(Données de travail):
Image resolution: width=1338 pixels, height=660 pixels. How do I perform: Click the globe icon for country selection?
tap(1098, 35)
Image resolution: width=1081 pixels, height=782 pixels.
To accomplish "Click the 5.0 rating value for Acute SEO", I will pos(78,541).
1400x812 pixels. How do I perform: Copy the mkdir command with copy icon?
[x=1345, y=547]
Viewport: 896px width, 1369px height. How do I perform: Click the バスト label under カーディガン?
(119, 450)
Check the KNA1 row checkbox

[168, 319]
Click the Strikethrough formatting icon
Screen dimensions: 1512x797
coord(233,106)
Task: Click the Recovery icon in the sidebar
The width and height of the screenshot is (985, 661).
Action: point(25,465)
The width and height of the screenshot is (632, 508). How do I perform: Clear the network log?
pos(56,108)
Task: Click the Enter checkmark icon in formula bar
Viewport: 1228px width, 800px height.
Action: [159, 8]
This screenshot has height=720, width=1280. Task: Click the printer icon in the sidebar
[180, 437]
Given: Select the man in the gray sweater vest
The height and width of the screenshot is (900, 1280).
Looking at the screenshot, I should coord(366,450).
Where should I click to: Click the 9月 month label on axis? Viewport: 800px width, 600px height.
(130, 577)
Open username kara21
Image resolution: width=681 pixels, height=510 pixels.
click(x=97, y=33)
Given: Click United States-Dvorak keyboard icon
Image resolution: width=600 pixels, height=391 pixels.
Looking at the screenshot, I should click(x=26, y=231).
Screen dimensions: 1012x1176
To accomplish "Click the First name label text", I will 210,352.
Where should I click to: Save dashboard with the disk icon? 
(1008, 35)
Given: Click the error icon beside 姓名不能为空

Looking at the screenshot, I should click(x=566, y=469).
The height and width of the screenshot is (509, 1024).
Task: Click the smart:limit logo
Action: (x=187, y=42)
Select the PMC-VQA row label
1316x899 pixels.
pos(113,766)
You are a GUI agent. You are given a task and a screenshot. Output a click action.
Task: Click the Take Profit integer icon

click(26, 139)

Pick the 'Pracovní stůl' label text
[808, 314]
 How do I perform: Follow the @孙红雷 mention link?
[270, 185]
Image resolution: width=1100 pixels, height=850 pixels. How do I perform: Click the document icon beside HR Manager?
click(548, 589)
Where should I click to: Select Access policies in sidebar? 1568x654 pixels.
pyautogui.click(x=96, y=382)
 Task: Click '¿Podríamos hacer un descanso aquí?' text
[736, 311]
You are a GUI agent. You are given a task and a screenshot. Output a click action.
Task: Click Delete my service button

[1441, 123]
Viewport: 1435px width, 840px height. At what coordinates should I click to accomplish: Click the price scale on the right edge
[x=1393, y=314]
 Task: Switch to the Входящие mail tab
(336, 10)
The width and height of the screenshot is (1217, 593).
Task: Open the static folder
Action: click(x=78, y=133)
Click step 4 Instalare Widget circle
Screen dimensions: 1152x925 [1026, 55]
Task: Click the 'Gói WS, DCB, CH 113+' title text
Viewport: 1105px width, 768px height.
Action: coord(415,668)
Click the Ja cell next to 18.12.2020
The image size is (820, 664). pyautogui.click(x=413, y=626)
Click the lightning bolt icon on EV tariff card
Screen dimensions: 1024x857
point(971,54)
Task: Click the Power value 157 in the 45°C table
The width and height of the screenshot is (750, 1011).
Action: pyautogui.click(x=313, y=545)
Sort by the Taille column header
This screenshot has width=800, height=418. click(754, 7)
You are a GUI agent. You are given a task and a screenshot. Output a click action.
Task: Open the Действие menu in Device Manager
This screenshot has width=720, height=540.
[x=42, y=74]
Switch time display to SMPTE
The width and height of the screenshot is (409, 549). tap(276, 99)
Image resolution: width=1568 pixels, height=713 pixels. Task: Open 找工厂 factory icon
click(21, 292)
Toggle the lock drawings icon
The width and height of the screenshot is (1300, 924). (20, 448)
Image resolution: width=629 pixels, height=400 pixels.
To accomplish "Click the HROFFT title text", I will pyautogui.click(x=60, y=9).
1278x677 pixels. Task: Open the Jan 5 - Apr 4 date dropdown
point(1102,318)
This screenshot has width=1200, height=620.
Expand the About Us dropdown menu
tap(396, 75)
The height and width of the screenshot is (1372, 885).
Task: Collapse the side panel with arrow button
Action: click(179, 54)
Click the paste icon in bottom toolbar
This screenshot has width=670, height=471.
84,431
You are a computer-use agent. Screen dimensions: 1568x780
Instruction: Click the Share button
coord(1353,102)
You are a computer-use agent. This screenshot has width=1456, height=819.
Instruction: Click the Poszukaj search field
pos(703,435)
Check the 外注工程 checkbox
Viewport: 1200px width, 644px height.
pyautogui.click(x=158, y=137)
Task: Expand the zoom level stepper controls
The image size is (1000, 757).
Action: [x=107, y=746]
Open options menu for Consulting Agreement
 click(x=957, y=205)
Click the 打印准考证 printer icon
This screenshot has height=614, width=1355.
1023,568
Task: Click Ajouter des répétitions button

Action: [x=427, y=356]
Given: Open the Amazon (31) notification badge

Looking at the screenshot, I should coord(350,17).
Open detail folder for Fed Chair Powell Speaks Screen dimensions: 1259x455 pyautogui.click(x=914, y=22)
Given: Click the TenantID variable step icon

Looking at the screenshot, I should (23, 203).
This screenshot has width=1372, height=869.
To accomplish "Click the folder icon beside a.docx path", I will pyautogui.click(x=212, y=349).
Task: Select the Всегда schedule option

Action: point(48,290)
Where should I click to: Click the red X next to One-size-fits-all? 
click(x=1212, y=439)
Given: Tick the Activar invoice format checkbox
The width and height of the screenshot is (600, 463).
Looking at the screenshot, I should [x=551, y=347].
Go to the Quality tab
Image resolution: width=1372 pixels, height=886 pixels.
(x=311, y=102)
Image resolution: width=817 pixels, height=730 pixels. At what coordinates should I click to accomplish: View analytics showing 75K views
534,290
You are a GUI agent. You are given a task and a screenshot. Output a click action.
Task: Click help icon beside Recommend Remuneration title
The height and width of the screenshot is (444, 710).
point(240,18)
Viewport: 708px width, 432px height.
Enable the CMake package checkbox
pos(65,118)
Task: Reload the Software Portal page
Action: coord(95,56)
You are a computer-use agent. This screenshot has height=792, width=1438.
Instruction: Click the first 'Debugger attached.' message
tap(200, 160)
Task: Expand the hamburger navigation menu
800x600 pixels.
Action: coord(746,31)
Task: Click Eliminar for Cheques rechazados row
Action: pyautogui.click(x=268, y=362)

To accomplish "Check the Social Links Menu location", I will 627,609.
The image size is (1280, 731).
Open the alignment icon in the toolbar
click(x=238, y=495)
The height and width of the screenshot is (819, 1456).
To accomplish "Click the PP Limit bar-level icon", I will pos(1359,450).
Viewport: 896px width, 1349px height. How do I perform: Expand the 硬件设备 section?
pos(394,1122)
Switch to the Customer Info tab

(Objectif de l'exercice): Reproduisez ces lignes à l'identique, pour l'ensemble des items.

(Résultat obtenu):
Image resolution: width=1338 pixels, height=660 pixels. How do I perform: Click the globe icon for country selection?
tap(1098, 35)
Image resolution: width=1081 pixels, height=782 pixels.
To accomplish "Click the 5.0 rating value for Acute SEO", I will pos(78,541).
1400x812 pixels. How do I perform: Copy the mkdir command with copy icon?
[x=1345, y=547]
Viewport: 896px width, 1369px height. How do I perform: Click the バスト label under カーディガン?
(119, 450)
Check the KNA1 row checkbox

[168, 319]
Click the Strikethrough formatting icon
Screen dimensions: 1512x797
coord(233,106)
Task: Click the Recovery icon in the sidebar
The width and height of the screenshot is (985, 661).
Action: point(25,465)
The width and height of the screenshot is (632, 508). How do I perform: Clear the network log?
pos(56,108)
Task: Click the Enter checkmark icon in formula bar
Viewport: 1228px width, 800px height.
Action: [159, 8]
This screenshot has height=720, width=1280. Task: Click the printer icon in the sidebar
[180, 437]
Given: Select the man in the gray sweater vest
The height and width of the screenshot is (900, 1280).
Looking at the screenshot, I should coord(366,450).
Where should I click to: Click the 9月 month label on axis? Viewport: 800px width, 600px height.
(130, 577)
Open username kara21
Image resolution: width=681 pixels, height=510 pixels.
click(x=97, y=33)
Given: Click United States-Dvorak keyboard icon
Image resolution: width=600 pixels, height=391 pixels.
Looking at the screenshot, I should click(x=26, y=231).
Screen dimensions: 1012x1176
To accomplish "Click the First name label text", I will 210,352.
Where should I click to: Save dashboard with the disk icon? 
(1008, 35)
Given: Click the error icon beside 姓名不能为空

Looking at the screenshot, I should click(x=566, y=469).
The height and width of the screenshot is (509, 1024).
Task: Click the smart:limit logo
Action: (x=187, y=42)
Select the PMC-VQA row label
1316x899 pixels.
pos(113,766)
You are a GUI agent. You are given a task and a screenshot. Output a click action.
Task: Click the Take Profit integer icon

click(26, 139)

Pick the 'Pracovní stůl' label text
[808, 314]
 How do I perform: Follow the @孙红雷 mention link?
[270, 185]
Image resolution: width=1100 pixels, height=850 pixels. How do I perform: Click the document icon beside HR Manager?
click(548, 589)
Where should I click to: Select Access policies in sidebar? 1568x654 pixels.
pyautogui.click(x=96, y=382)
 Task: Click '¿Podríamos hacer un descanso aquí?' text
[736, 311]
You are a GUI agent. You are given a task and a screenshot. Output a click action.
Task: Click Delete my service button

[1441, 123]
Viewport: 1435px width, 840px height. At what coordinates should I click to accomplish: Click the price scale on the right edge
[x=1393, y=314]
 Task: Switch to the Входящие mail tab
(336, 10)
The width and height of the screenshot is (1217, 593).
Task: Open the static folder
Action: click(x=78, y=133)
Click step 4 Instalare Widget circle
Screen dimensions: 1152x925 [1026, 55]
Task: Click the 'Gói WS, DCB, CH 113+' title text
Viewport: 1105px width, 768px height.
Action: coord(415,668)
Click the Ja cell next to 18.12.2020
The image size is (820, 664). pyautogui.click(x=413, y=626)
Click the lightning bolt icon on EV tariff card
Screen dimensions: 1024x857
point(971,54)
Task: Click the Power value 157 in the 45°C table
The width and height of the screenshot is (750, 1011).
Action: pyautogui.click(x=313, y=545)
Sort by the Taille column header
This screenshot has width=800, height=418. click(754, 7)
You are a GUI agent. You are given a task and a screenshot. Output a click action.
Task: Open the Действие menu in Device Manager
This screenshot has width=720, height=540.
[x=42, y=74]
Switch time display to SMPTE
The width and height of the screenshot is (409, 549). tap(276, 99)
Image resolution: width=1568 pixels, height=713 pixels. Task: Open 找工厂 factory icon
click(21, 292)
Toggle the lock drawings icon
The width and height of the screenshot is (1300, 924). (20, 448)
Image resolution: width=629 pixels, height=400 pixels.
To accomplish "Click the HROFFT title text", I will pyautogui.click(x=60, y=9).
1278x677 pixels. Task: Open the Jan 5 - Apr 4 date dropdown
point(1102,318)
This screenshot has width=1200, height=620.
Expand the About Us dropdown menu
tap(396, 75)
The height and width of the screenshot is (1372, 885).
Task: Collapse the side panel with arrow button
Action: click(179, 54)
Click the paste icon in bottom toolbar
This screenshot has width=670, height=471.
84,431
You are a computer-use agent. Screen dimensions: 1568x780
Instruction: Click the Share button
coord(1353,102)
You are a computer-use agent. This screenshot has width=1456, height=819.
Instruction: Click the Poszukaj search field
pos(703,435)
Check the 外注工程 checkbox
Viewport: 1200px width, 644px height.
pyautogui.click(x=158, y=137)
Task: Expand the zoom level stepper controls
The image size is (1000, 757).
Action: [x=107, y=746]
Open options menu for Consulting Agreement
 click(x=957, y=205)
Click the 打印准考证 printer icon
This screenshot has height=614, width=1355.
1023,568
Task: Click Ajouter des répétitions button

Action: [x=427, y=356]
Given: Open the Amazon (31) notification badge

Looking at the screenshot, I should coord(350,17).
Open detail folder for Fed Chair Powell Speaks Screen dimensions: 1259x455 pyautogui.click(x=914, y=22)
Given: Click the TenantID variable step icon

Looking at the screenshot, I should (23, 203).
This screenshot has width=1372, height=869.
To accomplish "Click the folder icon beside a.docx path", I will pyautogui.click(x=212, y=349).
Task: Select the Всегда schedule option

Action: point(48,290)
Where should I click to: Click the red X next to One-size-fits-all? 
click(x=1212, y=439)
Given: Tick the Activar invoice format checkbox
The width and height of the screenshot is (600, 463).
Looking at the screenshot, I should [x=551, y=347].
Go to the Quality tab
Image resolution: width=1372 pixels, height=886 pixels.
(x=311, y=102)
Image resolution: width=817 pixels, height=730 pixels. At what coordinates should I click to accomplish: View analytics showing 75K views
534,290
You are a GUI agent. You are given a task and a screenshot. Output a click action.
Task: Click help icon beside Recommend Remuneration title
The height and width of the screenshot is (444, 710).
point(240,18)
Viewport: 708px width, 432px height.
Enable the CMake package checkbox
pos(65,118)
Task: Reload the Software Portal page
Action: coord(95,56)
You are a computer-use agent. This screenshot has height=792, width=1438.
Instruction: Click the first 'Debugger attached.' message
tap(200, 160)
Task: Expand the hamburger navigation menu
800x600 pixels.
Action: coord(746,31)
Task: Click Eliminar for Cheques rechazados row
Action: pyautogui.click(x=268, y=362)

To accomplish "Check the Social Links Menu location", I will 627,609.
The image size is (1280, 731).
Open the alignment icon in the toolbar
click(x=238, y=495)
The height and width of the screenshot is (819, 1456).
To accomplish "Click the PP Limit bar-level icon", I will pos(1359,450).
Viewport: 896px width, 1349px height. How do I perform: Expand the 硬件设备 section?
pos(394,1122)
Switch to the Customer Info tab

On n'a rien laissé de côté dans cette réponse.